母が死んだ日
こないだ母の実家に行ってボケたばあちゃんが「愛子ちゃん、愛子ちゃん」と母の話をしてたしお盆だから思い出してみることにする。
あれはもう20年も前のこと。
小1のころ、母の具合があまりよくなく母は実家に帰省していた。
月に一度帰ってきては実家に戻るを繰り返していた。その頃には戻ってきても元気とは言えなかった。幼少ワイはただごとじゃないなと思っていた。だからいなくならないでほしいと駄々をこねたり母を抱きしめたりした。あまりにも帰ってしまうのが嫌で大泣きしたのも覚えてるし祖母が言った「親の死に目にあってから泣け」と不謹慎な言葉も忘れられないんだ。
忘れもしない学校から帰ってきた夜、電話がかかってきた。電話に出たのが祖母、あまりにも深刻な話し方に何かがあったんだな、とだけ思った。
それから祖母は今から母の実家に行くよって言った。なにがあったか知らされてないまま。
夜の道を片道2時間で走る。
なんのことだかわからなかった。
母の実家についた。
そしたら母は棺桶に入ってた。顔は冷たくなってもう起きることはないんだと小学生なりに思った。皮肉にも親の死に目にあうことはできなかった。

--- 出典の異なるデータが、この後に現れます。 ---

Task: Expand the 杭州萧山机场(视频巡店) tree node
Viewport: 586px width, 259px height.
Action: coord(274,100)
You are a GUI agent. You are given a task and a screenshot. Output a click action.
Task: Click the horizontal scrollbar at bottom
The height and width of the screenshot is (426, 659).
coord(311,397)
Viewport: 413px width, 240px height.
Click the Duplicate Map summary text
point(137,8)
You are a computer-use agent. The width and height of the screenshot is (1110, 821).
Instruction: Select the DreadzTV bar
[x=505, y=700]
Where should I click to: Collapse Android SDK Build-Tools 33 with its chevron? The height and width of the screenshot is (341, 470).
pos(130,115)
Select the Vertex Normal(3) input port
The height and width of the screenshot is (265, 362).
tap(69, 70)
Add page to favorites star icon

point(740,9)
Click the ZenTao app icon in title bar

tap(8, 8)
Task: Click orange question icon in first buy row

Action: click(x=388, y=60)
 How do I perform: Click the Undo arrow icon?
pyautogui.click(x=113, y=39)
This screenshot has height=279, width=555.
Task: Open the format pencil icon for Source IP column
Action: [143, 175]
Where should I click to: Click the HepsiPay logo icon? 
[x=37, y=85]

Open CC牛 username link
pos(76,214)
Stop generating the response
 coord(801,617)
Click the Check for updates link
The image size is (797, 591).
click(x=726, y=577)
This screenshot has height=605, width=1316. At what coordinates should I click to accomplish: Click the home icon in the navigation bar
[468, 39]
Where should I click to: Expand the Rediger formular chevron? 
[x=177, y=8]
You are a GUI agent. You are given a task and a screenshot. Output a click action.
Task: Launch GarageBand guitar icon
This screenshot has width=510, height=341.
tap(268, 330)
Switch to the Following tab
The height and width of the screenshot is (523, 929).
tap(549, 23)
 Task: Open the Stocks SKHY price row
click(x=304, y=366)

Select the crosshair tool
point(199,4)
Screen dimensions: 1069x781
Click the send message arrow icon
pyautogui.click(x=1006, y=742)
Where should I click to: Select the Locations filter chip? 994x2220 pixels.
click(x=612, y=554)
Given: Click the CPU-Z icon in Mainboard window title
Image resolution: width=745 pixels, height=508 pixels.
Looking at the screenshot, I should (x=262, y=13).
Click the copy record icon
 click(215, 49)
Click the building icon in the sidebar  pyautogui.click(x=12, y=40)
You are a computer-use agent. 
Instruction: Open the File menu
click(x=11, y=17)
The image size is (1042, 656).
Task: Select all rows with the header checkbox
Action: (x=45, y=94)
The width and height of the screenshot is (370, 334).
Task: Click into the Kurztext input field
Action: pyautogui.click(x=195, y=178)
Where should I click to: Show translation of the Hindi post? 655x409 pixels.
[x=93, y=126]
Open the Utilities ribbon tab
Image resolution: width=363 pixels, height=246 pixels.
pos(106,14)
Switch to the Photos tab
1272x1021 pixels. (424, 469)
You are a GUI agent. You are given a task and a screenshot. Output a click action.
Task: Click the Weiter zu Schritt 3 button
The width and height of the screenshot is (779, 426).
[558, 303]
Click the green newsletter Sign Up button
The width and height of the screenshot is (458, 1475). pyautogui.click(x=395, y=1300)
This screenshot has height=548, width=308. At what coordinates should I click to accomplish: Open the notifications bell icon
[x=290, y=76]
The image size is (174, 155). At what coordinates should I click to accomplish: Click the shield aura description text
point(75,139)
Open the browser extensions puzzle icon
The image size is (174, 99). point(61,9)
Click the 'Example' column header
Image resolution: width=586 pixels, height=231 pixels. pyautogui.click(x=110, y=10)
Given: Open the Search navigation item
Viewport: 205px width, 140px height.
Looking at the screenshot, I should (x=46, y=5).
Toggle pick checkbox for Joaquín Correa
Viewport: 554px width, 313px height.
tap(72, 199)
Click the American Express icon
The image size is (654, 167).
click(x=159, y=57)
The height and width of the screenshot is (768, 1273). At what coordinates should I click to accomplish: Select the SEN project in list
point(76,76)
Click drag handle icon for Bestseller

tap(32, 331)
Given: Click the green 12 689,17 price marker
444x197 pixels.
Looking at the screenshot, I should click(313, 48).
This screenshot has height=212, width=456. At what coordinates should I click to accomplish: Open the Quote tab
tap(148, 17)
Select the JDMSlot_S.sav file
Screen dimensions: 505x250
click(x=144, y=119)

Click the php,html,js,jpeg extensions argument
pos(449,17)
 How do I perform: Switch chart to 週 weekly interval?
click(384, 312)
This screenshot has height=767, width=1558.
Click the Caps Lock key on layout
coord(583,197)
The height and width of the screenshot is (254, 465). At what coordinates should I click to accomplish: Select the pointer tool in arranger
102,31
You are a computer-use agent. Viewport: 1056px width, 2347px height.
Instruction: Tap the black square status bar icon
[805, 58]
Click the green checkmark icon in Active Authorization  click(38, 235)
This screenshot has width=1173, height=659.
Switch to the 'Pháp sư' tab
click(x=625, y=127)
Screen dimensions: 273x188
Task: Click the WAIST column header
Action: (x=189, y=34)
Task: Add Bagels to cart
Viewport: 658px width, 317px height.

今まで知らなかった親しい人が死ぬとゆうことを8歳で知ることになった。下の妹は3歳でなんのことか理解していなかった。だから20過ぎた今でもよく分かっていないと思う。
ショックでそれから1週間ほど溶連菌かなんかの病気で寝込んだ。
自分の家に色んな人が来た。よくわからない音楽と長ったらしいお経、臭い線香の匂いが家中に漂っていた。
もちろん母も来た。相変わらず目を冷まして起き上がることはない。
これでもうお別れだと思ったら誰よりも誰よりも泣いた。
そして母は骨になった。
久しぶりに行った学校で一人で遊んでいたらどこからか情報が漏れたのかとなりのクラスの男の子がやってきてなぐさめてくれた。その子とは中学を卒業するまで仲良くしてくれた。
当時たった数年前に家族みんなで住むために建てた家には住むことはなくなり借家になり、住人が引っ越したあとは不動産屋に売ったらしい。
人生何が起きるかは本当にわからないものだなあと今でも思う。生きていたら一緒にお酒飲んでうまい飯を食べたかった。ようやくできた彼氏を紹介したかった。
けれど生前夜に保育園行きたくないって言ったら真っ暗なクローゼットに閉じ込めたことと食べてたアンパンマンチョコほとんど食われたことだけはけして許さねえからな。
お盆なので忘れないように書きました。